BEGIN

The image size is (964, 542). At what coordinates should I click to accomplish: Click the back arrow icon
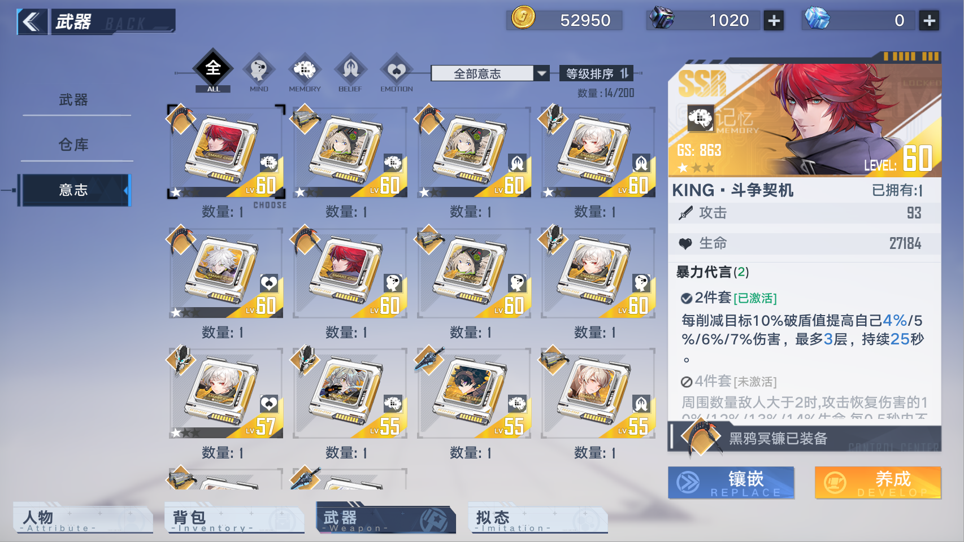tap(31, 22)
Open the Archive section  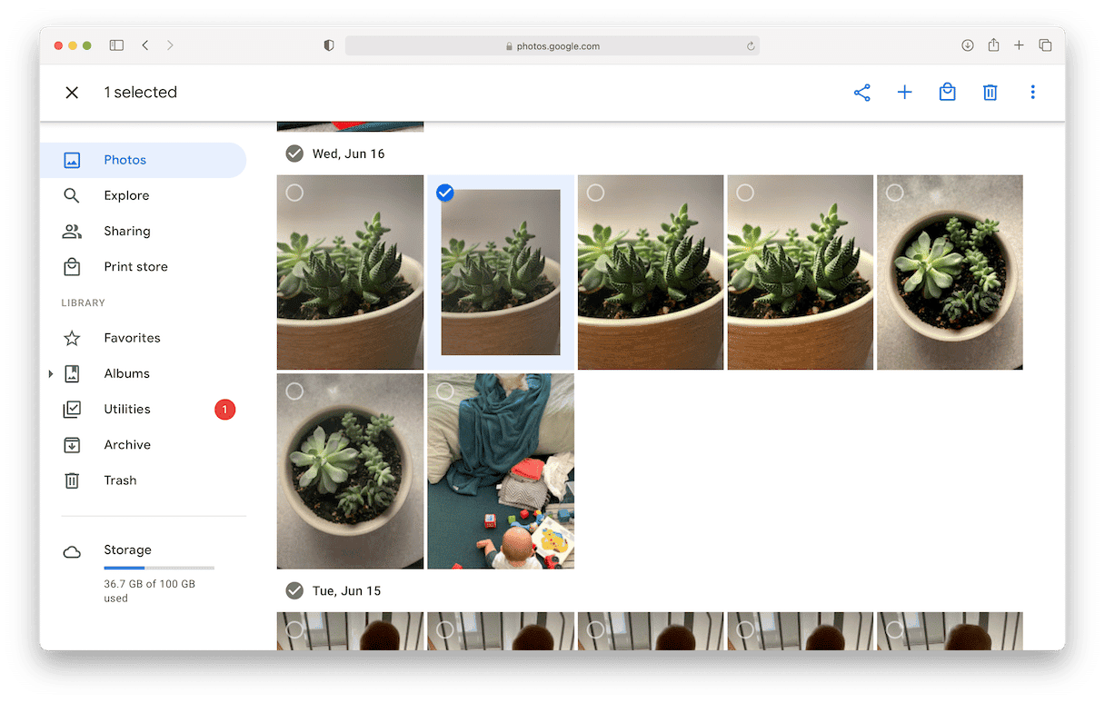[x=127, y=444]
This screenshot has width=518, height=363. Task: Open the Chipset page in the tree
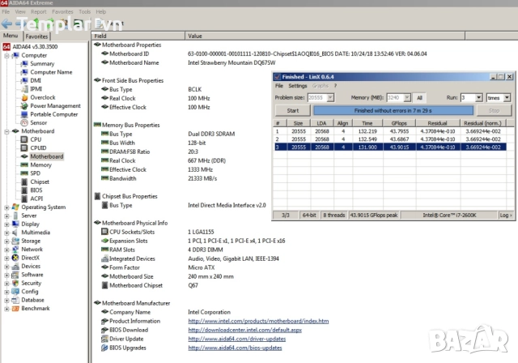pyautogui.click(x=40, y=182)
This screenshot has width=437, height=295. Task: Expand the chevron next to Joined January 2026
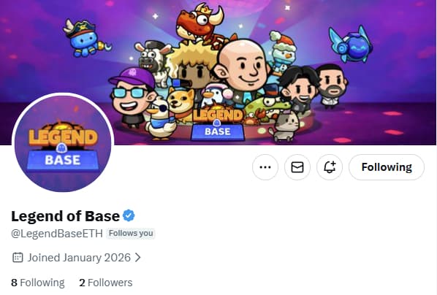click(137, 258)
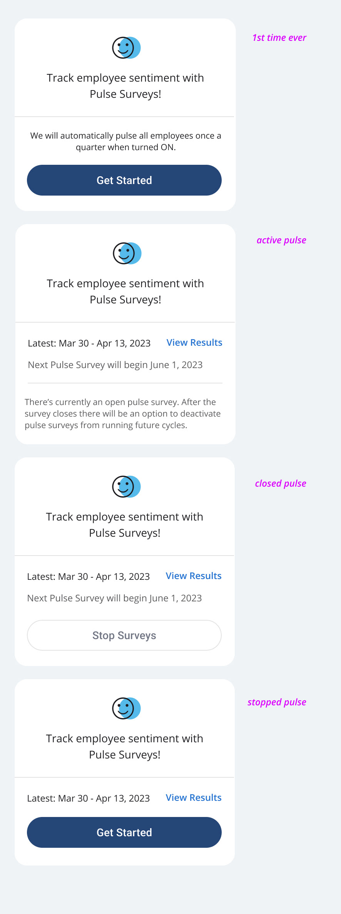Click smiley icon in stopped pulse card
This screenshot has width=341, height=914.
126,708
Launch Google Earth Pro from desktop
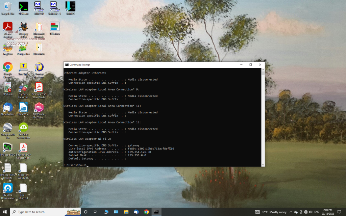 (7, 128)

END
BEGIN

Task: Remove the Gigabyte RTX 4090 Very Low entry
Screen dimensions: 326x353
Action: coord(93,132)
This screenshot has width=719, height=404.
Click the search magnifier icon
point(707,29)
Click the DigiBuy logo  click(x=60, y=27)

END

→ TO DO
Reproduce verbatim only the segment of the listing bounded by the line containing "Screen dimensions: 326x353" and the line containing "Click the DigiBuy", with both boundary lines included.

→ RESPONSE
Screen dimensions: 326x353
Action: coord(93,132)
This screenshot has width=719, height=404.
Click the search magnifier icon
point(707,29)
Click the DigiBuy logo  click(x=60, y=27)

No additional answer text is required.